• Problemas a resolver
• 1. Relacione, em ordem cronológica, os anos que aparecem no texto sobre o projeto de aeronave depois da frase "Segue abaixo um pouco do que encontrei".
• 2. De acordo com o texto sobre o projeto de aeronave, que velocidade o hidroplano desenvolvido por Mário Castodi atingiu?
• 3. Reproduza literalmente o trecho do texto sobre o projeto de aeronave que vai de "1911 - O francês" até "Foi um sucesso.".

• Trecho da página
CRIANDO UM PROJETO

Por Eduardo Hilton

Meu sonho é o de construir uma aeronave de acordo com a realidade brasileira para a aviação experimental, e isso inclui principalmente a motorização.

Portanto meu ideal continua sendo um modelo que inclua:

1- Configuração tipo Canard, pois a acho extremamente elegante em vôo, além desta configuração ser bastante dócil.

2- Motorização a um custo "viável". ( Motor novo e barato .)

3- Utilização de dois motores para chegar a uma confiabilidade próxima a um motor aeronáutico.

4- Eliminar a VMC, tradicional nos aviões bimotores.

5- Minimizar o arrasto, principalmente por ser um bimotor, e por ter mais dois corpos para serem arrastados ( naceles do motor ).

6- Ser de quatro lugares.

7- Ter pára-quedas balístico.

8- Ser IFR.

9- Ter autonomia para 10 horas.

10- Eliminar a traseira "truncada", que gera arrasto, tradicional dos Canards.

Após definir os parâmetros em 1990, passei a estudar desenhos e configurações de forma a iniciar meu projeto, e o que segue abaixo, é um descritivo, do que pesquisei, os problemas que teria pela frente, as soluções que encontrei, e o que já está sendo feito, para tornar realidade o sonho , que, apesar de ser em conceitos "Rutaneanos " de configuração, tem quanto ao restante do projeto, uma concepção genuinamente brasileira.

Aeronave de quatro lugares, na configuração Canard, bimotor no interior da fuselagem, hélices coaxiais contra-rotativas.

A idéia da motorização foi minha, e não copiei de ninguém, e nem sequer tomei como base algum outro projeto.

No entanto achei difícil de apenas eu ter uma idéia assim tão boa. Não era possível que só eu fosse perspicaz o bastante para ter tão feliz idéia. Desta forma decidi pesquisar para ver o que já existia no mundo, nesta concepção que adotei, e ainda sobre as hélices contra-rotativas, e saber assim o que realmente acontecia pois não tinha conhecimento de nada parecido.

Segue abaixo um pouco do que encontrei:

 1911 - O francês Deperdussin projetou e construiu um Canard com motor central e hélices coaxiais contra-rotativas. Não se tem idéia de como voou a aeronave.

1934 - O italiano Mário Castodi desenvolveu um hidroplano, no qual colocou dois motores em tandem acionando hélices coaxiais contra-rotativas. Atingiu a velocidade de 440.8 MPH, que permanece até hoje como recorde de velocidade para esta categoria de aeronave.

1938 - A Lockheed testou uma aeronave ( Unitwin Starliner ) com dois motores lado a lado acionando uma só hélice. A aeronave voou muito bem e teria sido levado avante o projeto para a produção em série, caso os pedidos militar não fossem tão grandes.

1940 - Northrop XP-56 voou com hélices coaxiais contra-rotativas. Foi um sucesso.

1941 - Northrop XB-35 voou com 4 motores de hélices coaxiais contra-rotativas. Posteriormente a motorização foi substituída por turbinas, pois estas estavam começando a aparecer e o exército assim desejava.

[Registros de localização de elementos na tela]
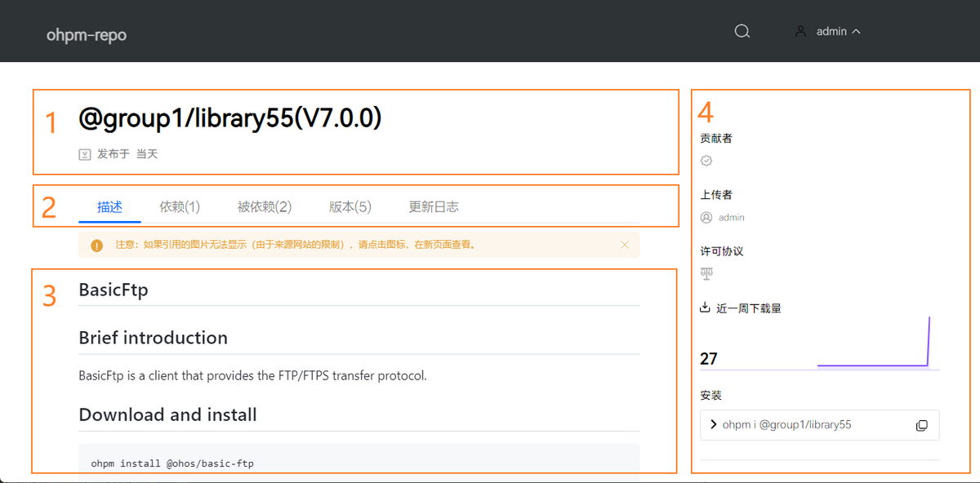
Task: Click the ohpm i @group1/library55 command box
Action: tap(809, 425)
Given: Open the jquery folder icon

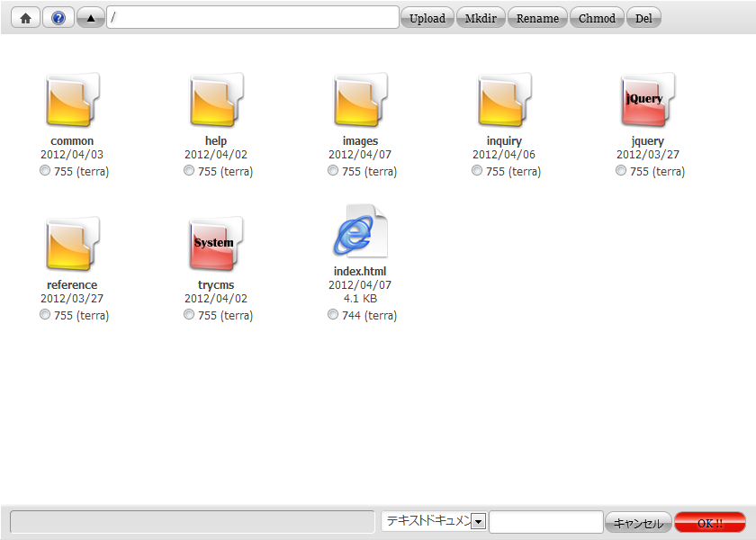Looking at the screenshot, I should (x=648, y=101).
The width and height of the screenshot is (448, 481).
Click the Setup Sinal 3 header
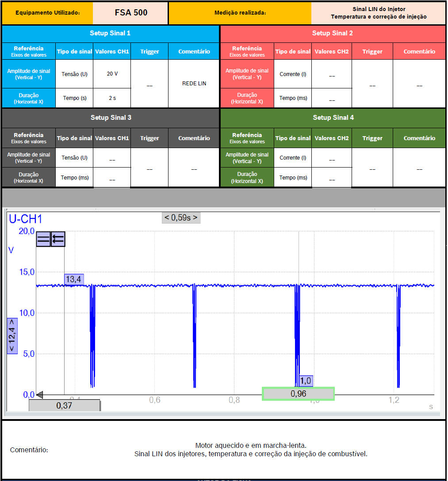click(111, 118)
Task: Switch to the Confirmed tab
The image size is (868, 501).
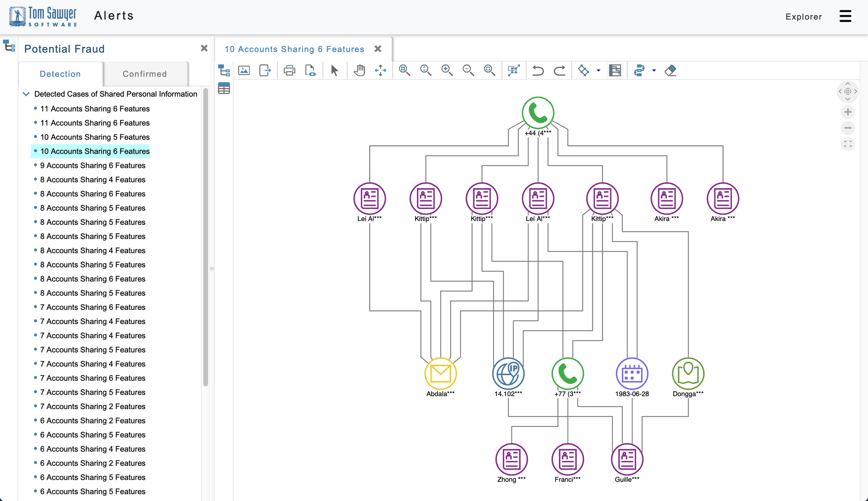Action: click(x=144, y=74)

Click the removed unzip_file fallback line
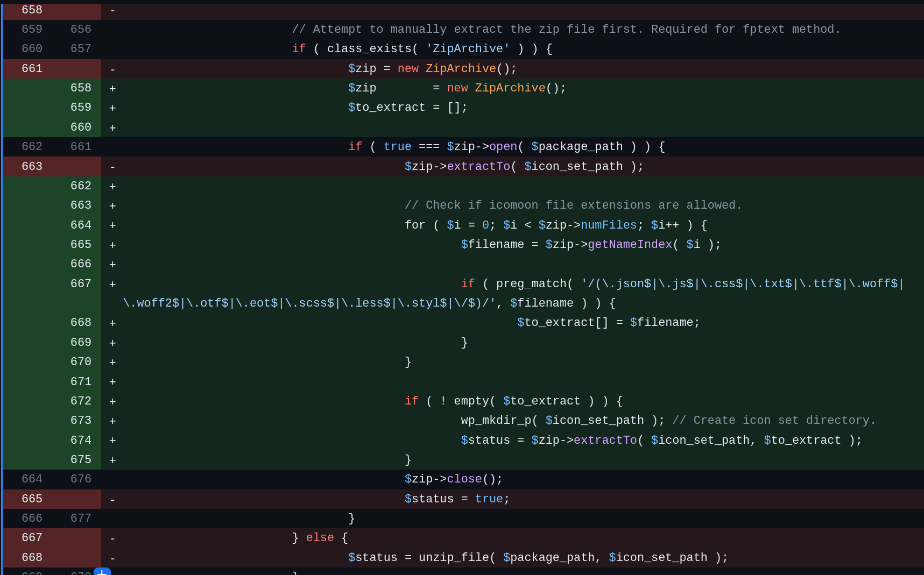(537, 557)
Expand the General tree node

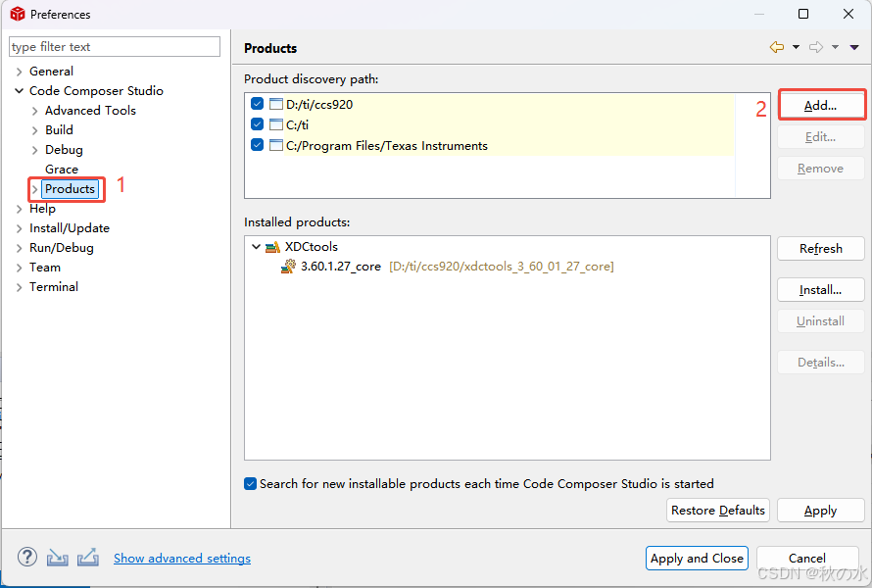(x=20, y=72)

• Resultados esperados
• 1. 1911, 1934, 1938, 1940, 1941

• 2. 440.8 MPH.

• 3.
1911 - O francês Deperdussin projetou e construiu um Canard com motor central e hélices coaxiais contra-rotativas. Não se tem idéia de como voou a aeronave.

1934 - O italiano Mário Castodi desenvolveu um hidroplano, no qual colocou dois motores em tandem acionando hélices coaxiais contra-rotativas. Atingiu a velocidade de 440.8 MPH, que permanece até hoje como recorde de velocidade para esta categoria de aeronave.

1938 - A Lockheed testou uma aeronave ( Unitwin Starliner ) com dois motores lado a lado acionando uma só hélice. A aeronave voou muito bem e teria sido levado avante o projeto para a produção em série, caso os pedidos militar não fossem tão grandes.

1940 - Northrop XP-56 voou com hélices coaxiais contra-rotativas. Foi um sucesso.